New York/Washington – The U.S. dollar edged up slightly on Thursday but remained close to multi-year lows, as a mildly hawkish Federal Reserve stance provided little support amid persistent concerns over U.S. policy.
The greenback ended last week with its steepest fall since April 2025, as investors grew increasingly nervous about exposure to U.S. assets, particularly in light of uncertainty surrounding U.S. policy over Greenland.
Policy Signals and Market Reaction
On Tuesday, President Donald Trump said the value of the dollar was “great” when asked whether he thought it had declined too much. His remarks added pressure to the currency, which hit a four-year low earlier in the week.
The dollar briefly turned higher on Wednesday, breaking a four-day losing streak, after Treasury Secretary Scott Bessent reaffirmed the U.S. preference for a strong currency. However, momentum faded by Thursday.
Federal Reserve Chair Jerome Powell signalled a prolonged wait before any further reductions in borrowing costs, noting that the U.S. economy shows little need for additional easing.
“While the outlook remains uncertain, particularly given the appointment of a new Fed Chair in coming months, our baseline remains that the rate cutting cycle is complete, as labour improvement lies ahead,” said David Doyle, head of economics at Macquarie Group.
“We see the next move as a hike, potentially occurring in the fourth quarter of 2026.”
The dollar’s trajectory will hinge on how issues around Fed independence play out, including a pending U.S. Supreme Court ruling on Trump’s bid to dismiss Fed Governor Lisa Cook.
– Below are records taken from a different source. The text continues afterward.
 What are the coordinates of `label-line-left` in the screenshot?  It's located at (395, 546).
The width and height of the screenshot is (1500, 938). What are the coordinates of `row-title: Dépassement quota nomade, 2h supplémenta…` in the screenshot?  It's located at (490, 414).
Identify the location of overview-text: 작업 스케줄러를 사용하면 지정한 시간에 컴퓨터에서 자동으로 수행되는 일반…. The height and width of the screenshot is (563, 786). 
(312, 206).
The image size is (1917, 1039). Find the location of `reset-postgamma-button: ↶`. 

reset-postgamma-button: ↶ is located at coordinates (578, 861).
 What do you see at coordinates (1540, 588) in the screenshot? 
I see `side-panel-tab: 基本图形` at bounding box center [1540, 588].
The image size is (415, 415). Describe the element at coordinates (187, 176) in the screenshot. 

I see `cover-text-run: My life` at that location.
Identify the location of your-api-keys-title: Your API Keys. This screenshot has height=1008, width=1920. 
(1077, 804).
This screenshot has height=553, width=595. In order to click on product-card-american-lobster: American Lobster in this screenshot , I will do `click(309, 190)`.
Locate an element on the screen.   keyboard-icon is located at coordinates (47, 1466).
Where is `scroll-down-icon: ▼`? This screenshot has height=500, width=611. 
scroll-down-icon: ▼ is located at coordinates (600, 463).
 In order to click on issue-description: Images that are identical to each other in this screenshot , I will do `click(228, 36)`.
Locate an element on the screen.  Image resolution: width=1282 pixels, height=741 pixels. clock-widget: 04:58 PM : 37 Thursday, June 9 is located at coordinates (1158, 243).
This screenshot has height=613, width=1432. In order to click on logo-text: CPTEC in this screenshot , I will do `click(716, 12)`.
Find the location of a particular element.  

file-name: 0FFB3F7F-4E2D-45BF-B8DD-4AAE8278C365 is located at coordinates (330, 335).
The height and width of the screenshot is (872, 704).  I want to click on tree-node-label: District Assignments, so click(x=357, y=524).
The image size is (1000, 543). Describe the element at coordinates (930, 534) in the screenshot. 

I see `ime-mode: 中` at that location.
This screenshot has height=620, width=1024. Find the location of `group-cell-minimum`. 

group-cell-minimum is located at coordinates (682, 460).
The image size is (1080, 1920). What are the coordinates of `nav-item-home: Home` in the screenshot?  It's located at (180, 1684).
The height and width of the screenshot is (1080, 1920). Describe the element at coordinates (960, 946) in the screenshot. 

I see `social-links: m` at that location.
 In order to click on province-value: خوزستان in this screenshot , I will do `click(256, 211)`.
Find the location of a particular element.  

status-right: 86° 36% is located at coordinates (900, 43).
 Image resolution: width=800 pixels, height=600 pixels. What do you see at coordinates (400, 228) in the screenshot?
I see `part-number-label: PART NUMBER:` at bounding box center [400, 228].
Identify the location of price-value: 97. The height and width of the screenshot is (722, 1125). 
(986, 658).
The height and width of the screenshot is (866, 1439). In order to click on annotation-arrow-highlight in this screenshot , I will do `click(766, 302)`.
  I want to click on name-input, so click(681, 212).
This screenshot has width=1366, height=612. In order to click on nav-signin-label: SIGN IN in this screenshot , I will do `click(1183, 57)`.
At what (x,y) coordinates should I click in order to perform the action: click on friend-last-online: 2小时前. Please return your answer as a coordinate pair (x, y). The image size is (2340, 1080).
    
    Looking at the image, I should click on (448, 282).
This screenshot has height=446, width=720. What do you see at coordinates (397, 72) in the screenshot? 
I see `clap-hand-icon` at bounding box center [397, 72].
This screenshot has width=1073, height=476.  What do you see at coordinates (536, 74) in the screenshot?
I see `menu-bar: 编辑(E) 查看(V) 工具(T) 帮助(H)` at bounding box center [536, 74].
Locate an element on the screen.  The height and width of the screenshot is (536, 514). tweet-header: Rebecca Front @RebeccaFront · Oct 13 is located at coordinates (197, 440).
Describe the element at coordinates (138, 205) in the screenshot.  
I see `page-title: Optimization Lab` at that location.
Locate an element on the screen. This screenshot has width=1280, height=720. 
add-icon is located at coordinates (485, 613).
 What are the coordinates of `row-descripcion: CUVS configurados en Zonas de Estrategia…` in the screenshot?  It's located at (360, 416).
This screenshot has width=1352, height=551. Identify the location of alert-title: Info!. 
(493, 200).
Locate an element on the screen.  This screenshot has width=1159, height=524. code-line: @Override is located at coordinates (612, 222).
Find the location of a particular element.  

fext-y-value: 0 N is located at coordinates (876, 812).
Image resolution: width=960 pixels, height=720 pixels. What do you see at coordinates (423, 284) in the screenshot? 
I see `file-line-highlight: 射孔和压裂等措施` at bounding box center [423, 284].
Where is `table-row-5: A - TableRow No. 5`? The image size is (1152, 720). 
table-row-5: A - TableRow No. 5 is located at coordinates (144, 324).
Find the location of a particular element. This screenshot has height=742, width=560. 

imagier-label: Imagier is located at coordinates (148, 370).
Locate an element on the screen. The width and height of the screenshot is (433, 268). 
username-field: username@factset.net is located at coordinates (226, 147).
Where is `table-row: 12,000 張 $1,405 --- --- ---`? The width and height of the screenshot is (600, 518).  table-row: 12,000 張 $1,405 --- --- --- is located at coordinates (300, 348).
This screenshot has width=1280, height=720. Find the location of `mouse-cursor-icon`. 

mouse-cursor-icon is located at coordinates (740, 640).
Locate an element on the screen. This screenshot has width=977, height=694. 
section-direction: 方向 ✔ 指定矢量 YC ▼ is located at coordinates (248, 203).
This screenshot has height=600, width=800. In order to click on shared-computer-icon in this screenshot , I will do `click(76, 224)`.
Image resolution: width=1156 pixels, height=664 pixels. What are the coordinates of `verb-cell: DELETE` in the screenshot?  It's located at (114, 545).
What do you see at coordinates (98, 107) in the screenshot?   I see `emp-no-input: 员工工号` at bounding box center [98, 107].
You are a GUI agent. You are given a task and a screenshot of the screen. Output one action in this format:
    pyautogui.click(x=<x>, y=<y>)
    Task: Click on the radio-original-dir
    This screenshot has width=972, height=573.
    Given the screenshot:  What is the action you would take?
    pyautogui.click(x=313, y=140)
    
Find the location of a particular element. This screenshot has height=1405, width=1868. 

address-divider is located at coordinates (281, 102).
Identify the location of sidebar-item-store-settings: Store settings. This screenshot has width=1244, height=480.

Against a basket of currencies, the dollar was up 0.1% at 96.33, still hovering near Tuesday’s low of 95.566.
Euro Back in ECB Spotlight
The euro, which broke above the key $1.20 level earlier this week, traded just below at $1.1948. European Central Bank (ECB) policymakers have flagged concerns over the deflationary impact of the euro’s rapid appreciation.
Economists warn that the strong euro could amplify deflationary pressures from China’s export sector, potentially forcing the ECB into further rate cuts.
“Forecasts may change, the December staff projections indicate that a euro/dollar at 1.25 would clearly breach the option-implied density range – that is, a full overshoot and potentially enough to trigger a change in guidance,” said Geoff Yu, EMEA macro strategist at BNY.
ECB board member Isabel Schnabel reiterated that monetary policy remains in a “good place,” with interest rates expected to stay steady through early 2027.
Japan’s Fiscal Policy Still in Focus
The dollar’s weakness has provided some relief for the yen, which held flat at 153.40 per dollar on Thursday. The yen has hovered between 152 and 154 this week amid speculation of rate checks by U.S. and Japanese authorities, often seen as precursors to intervention.
Goldman Sachs noted that coordinated action by Japan’s Ministry of Finance and the U.S. Treasury could curb near-term downside pressure on the yen, but warned lasting impact would require supportive fundamentals such as tighter Bank of Japan policy or fiscal restraint.
Australian Dollar Hits Three-Year Peak
The Australian dollar drew support from expectations of a domestic rate hike as soon as next week, scaling a three-year peak before settling at $0.7038.
Conclusion
The dollar’s modest rebound underscores the fragile sentiment surrounding U.S. assets, with investors closely watching Fed independence, geopolitical risks, and global policy shifts. Meanwhile, the euro’s strength, Japan’s fiscal manoeuvres, and Australia’s rate outlook highlight how global currencies are being reshaped by both domestic and international pressures.